We started on the Gantock rocks, the scourge of many a vessel. A lovely scenic dive with an Octopus just happily sitting on the bottom. Lots of nooks and crannies to find life in and the odd bottle from a long since destroyed wreck. Vesta managed to salvage an old Schweppes ginger beer bottle to put some fairy lights into.
The second dive of the day was a challenge that only a small percentage of Clyde Divers have completed. This was the Holy Loch 3 wreck challenge. We were given compass bearings and distances and sent on our way. Helen, Clive and Vesta were the winners having found 2/3 of the wrecks with the elusive 3rd wreck being 20m away from our end position. Lots of life again, and a fair few batteries too.
Day 2: SS Kintyre and Loch Long Anemone Garden
The SS Kintyre was hit when it thought it could outrun a ship doing a speed test on the Clyde’s measured mile. It sank pointing inland with it’s bow at 30m going down to 50m. Not only could you dive the wreck, but there was an outlet pipe that had been lined from the bow. You could make your way up this pipe to your 6m safety stop whilst looking for Sea Mice and all manner of other life.
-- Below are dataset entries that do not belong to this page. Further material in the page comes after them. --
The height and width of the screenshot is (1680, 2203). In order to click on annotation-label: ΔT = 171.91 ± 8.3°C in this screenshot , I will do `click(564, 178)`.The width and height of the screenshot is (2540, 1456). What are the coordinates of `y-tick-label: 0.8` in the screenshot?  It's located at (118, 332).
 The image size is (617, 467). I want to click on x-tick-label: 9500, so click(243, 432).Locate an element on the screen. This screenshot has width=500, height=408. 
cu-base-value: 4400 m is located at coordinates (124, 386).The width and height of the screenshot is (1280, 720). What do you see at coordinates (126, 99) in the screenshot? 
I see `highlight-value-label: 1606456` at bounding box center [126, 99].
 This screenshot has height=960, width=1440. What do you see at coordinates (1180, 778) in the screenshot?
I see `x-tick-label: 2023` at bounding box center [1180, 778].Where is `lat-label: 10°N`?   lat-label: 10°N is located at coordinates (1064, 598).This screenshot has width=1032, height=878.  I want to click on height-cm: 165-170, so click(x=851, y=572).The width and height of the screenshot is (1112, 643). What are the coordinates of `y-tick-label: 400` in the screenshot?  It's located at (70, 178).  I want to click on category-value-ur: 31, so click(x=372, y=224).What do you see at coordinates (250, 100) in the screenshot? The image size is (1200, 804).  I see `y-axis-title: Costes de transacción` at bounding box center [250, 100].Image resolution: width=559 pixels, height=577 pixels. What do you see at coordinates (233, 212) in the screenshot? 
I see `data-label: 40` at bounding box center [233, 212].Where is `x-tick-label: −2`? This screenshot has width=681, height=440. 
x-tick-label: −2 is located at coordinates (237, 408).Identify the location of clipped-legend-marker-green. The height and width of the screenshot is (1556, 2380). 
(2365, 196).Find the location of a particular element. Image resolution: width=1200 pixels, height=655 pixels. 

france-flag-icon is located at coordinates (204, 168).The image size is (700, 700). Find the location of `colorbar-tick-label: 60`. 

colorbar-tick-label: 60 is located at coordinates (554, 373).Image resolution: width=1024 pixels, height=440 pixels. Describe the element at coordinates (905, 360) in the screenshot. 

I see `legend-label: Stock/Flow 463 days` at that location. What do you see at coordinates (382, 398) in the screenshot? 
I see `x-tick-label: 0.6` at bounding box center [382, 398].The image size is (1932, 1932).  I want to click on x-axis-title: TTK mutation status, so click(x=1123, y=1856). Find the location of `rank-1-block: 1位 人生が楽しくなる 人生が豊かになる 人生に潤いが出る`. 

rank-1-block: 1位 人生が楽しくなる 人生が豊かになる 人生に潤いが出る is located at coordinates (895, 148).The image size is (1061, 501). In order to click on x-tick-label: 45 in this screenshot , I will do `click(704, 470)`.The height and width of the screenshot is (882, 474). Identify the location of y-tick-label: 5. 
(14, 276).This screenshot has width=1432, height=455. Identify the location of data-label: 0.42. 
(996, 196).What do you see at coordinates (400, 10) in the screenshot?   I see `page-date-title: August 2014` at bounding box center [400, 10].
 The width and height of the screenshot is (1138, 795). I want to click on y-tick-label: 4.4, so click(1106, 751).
We ended day 2 on a scenic dive rummaging through boulders looking for lobsters, crabs and anything else we could find.
Day 3: Holy Loch Landing Crafts
Alas the weather was not kind to us this day so we opted for a more sheltered dive in the Holy Loch. Two landing craft that were used for training the D-Day landings. Both upright sitting in 20m of water. Unfortunately the day before had seen heavy rainfall and fresh water made the visibility much like a tea bag. Due to the low visibility a few of us where unable to find the first wreck as the line had come away from one of the landing crafts. We ended up diving this site twice, and on the second attempt, Steve and Simon went first to run a line between the two to make it easier for future divers to see them both in one dive. Again covered in life and still very much in tact.
Day 4: Loch Goil; the MV Averella and Colesys Crack
The MV Averella only sunk 10 years ago so was still very much in tact. It sits in 28m on its port side and is covered in life. Coleysys Crack was a scenic wall dive again with lots of life, a crack full of shrimp, and lots of lobsters and crabs hiding around.
Day 5: MV Akka and SS Wallachia
The two big wrecks in the clyde, the MV Akka sank in 1956 with a cargo of iron ore. The rudder failed and unfortunately she ran onto the Gantock rocks. There are companion ways to swim along, and still to this day it’s possible to find hidden treasures (Just ask Simon about the uniform buttons he found the last time he visited).
The SS Wallachia was caught in her starboard side by the Norwegian Steamer, Flos. All the crew managed to get off safely but once the Flos backed away the Wallachia immediately began to sink. The wreck was forgotten for 80 years until Girvan Sub-Aqua Club decided to help some fisherman who’s nets had gotten tangled. She sits at an avergae depth of 30m and again is covered in life.
We all had a superb week of diving with many interests covered. There were some cold days, some sunny days but best of all lots of fun days!